We have had many smaller Cable Services give up, medium sized ( Frontier, Wide Open West) give up, Fios not longer does new customer sign ups with it’s TV Service ( goes with YTTV) and Altice ( former Cablevision) announced they are looking into doing the same.

I give it about 2-3 years before a big one does the same, probably a Satellite service because they do not have a broadband service to help offset the costs.

I would of said DirecTV before Dish, because of losing about 1.5-2 Million subs a year and profits shrink by $800 Million every six months.

If Dish can get their finance issues handled ( caused by the 5G money pit), they will outlast DirecTV.
Charter/Spectrum is strongly pushing their streaming service as well. I expect as a prelude to dropping their cable TV offerings. I might consider them for streaming except for the fact that you can only get the locals when you're connected to their Internet service. Not good if you travel much as we have and hope to be again.
 
Charter/Spectrum is strongly pushing their streaming service as well. I expect as a prelude to dropping their cable TV offerings.
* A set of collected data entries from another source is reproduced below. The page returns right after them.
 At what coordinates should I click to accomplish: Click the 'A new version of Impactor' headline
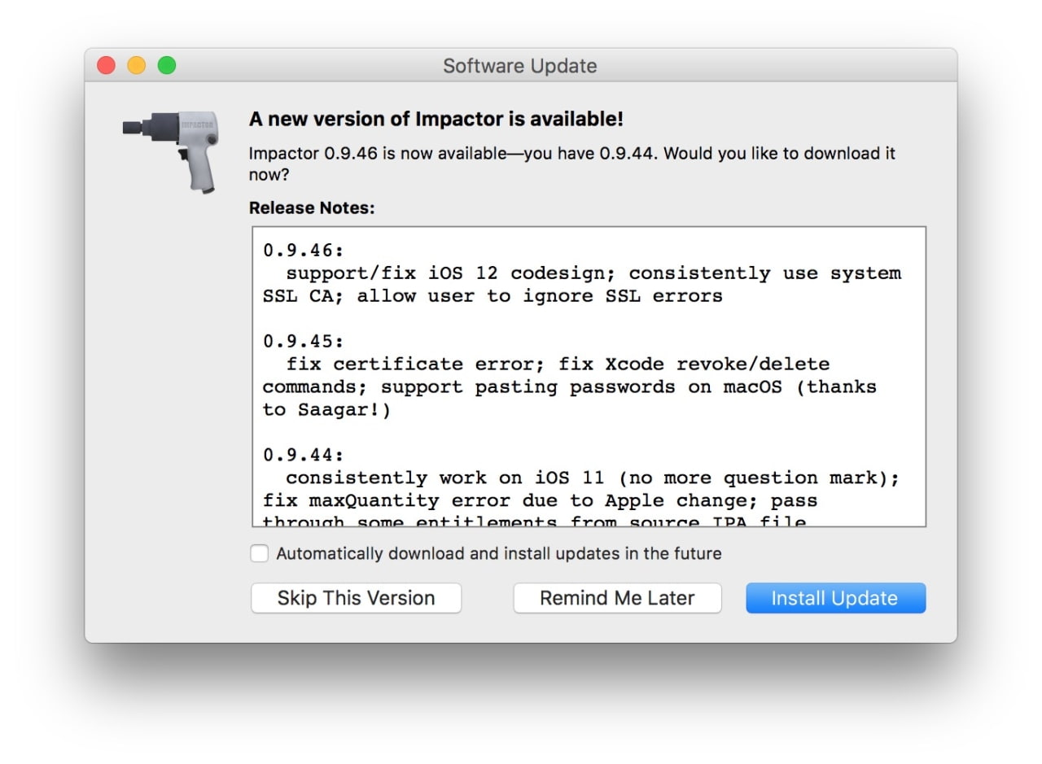[x=436, y=119]
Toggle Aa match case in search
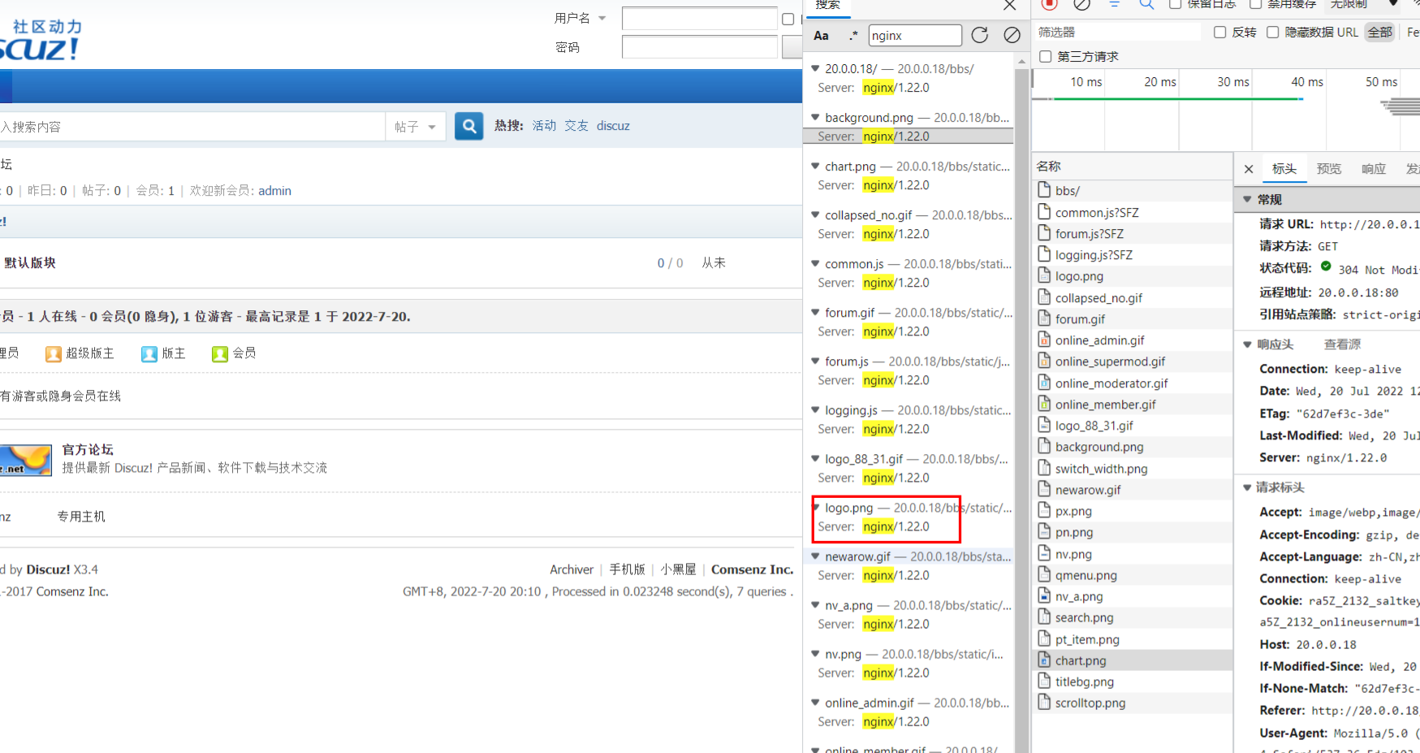The height and width of the screenshot is (753, 1420). pyautogui.click(x=822, y=36)
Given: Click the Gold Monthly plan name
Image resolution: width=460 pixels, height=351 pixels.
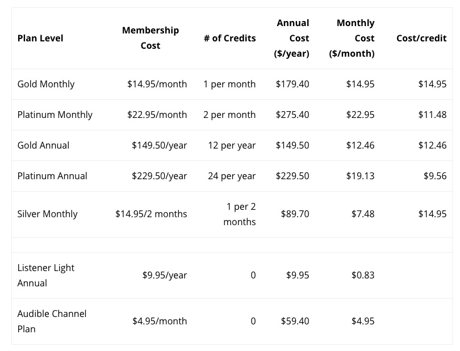Looking at the screenshot, I should 46,84.
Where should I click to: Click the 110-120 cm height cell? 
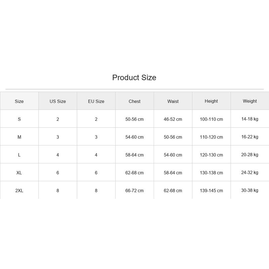212,137
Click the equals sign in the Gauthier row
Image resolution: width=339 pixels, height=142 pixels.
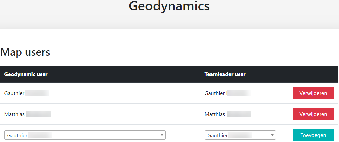coord(195,93)
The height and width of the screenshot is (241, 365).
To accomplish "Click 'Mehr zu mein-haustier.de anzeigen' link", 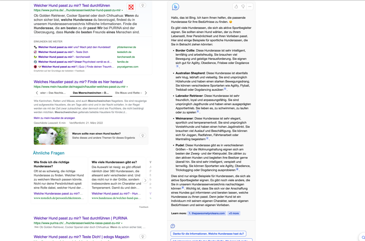I will click(54, 118).
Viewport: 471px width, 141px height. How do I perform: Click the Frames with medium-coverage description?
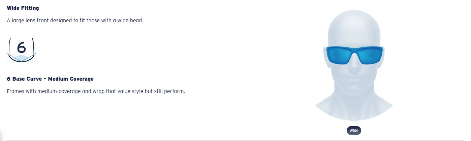tap(96, 92)
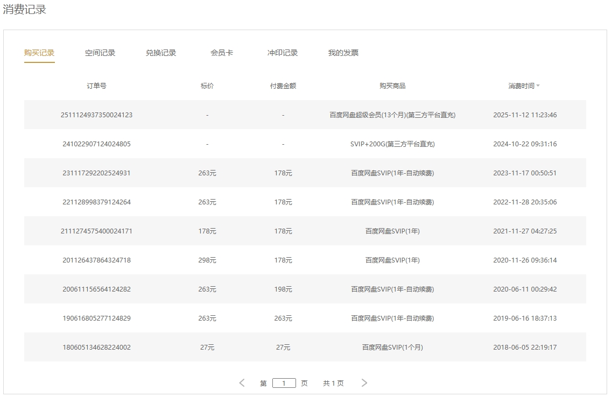Image resolution: width=612 pixels, height=397 pixels.
Task: Click the 付费金额 column header
Action: click(283, 85)
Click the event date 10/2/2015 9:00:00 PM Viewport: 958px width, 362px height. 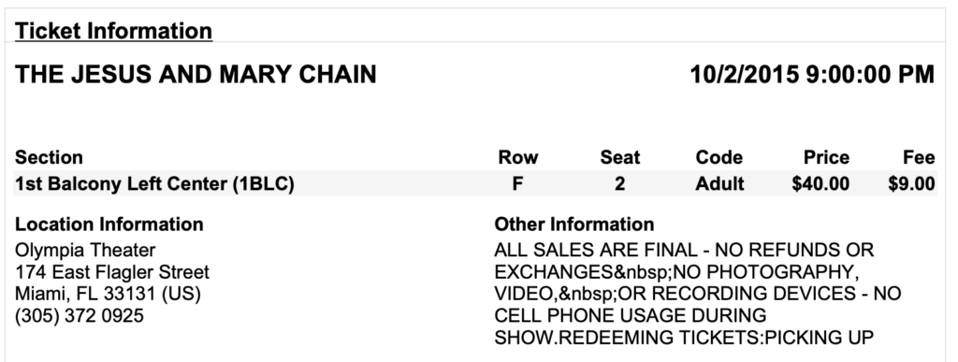pyautogui.click(x=812, y=75)
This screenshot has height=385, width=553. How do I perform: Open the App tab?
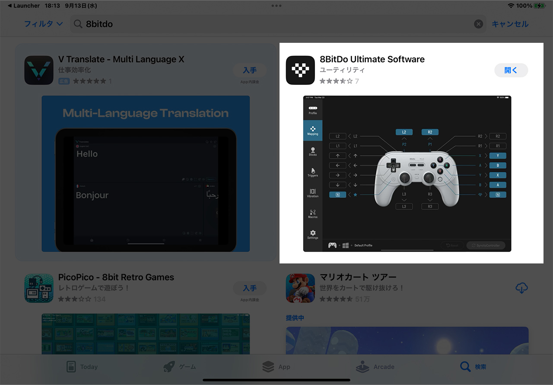click(277, 367)
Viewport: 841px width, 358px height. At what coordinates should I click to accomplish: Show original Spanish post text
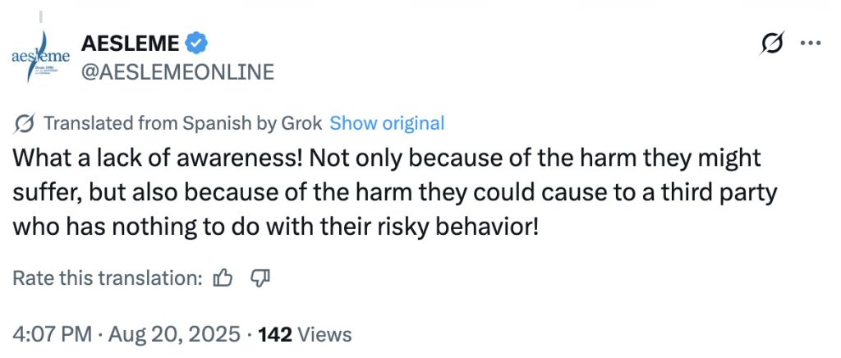pyautogui.click(x=387, y=123)
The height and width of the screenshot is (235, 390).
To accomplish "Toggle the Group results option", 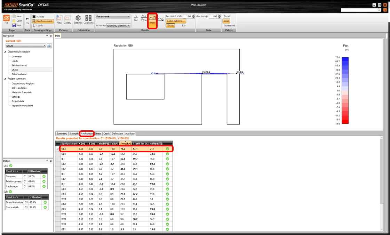I will click(x=170, y=25).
I might consider them for streaming except for the fact that you can only get the locals when you're connected to their Internet service. Not good if you travel much as we have and hope to be again.
And pay that ******* Broadcast Channel Fee.

I am glad the FCC is about to make that rule change, then people will really know what they are paying.

It will help make some changes, maybe lower prices for the first 2 years, because if they advertise the real price, they will never get a new customer again.
 
Budget director Laura Larsen said there’s been a “dramatic drop-off” in cable revenues in just a few years. In the budget year that ended in June 2020, about 106,000 city households paid for cable. That number has plummeted since to fewer than 60,000 households, Larsen said — a roughly 44% decline. As fewer people subscribe to cable TV, the city is collecting less from its 5% franchise fee charged on gross cable revenues.

The United States Census, in 2022, showed there were about 247,000 households in Baltimore, which means just over 24% of households are paying for cable TV.



This has to be hurting the local RSN, MASN.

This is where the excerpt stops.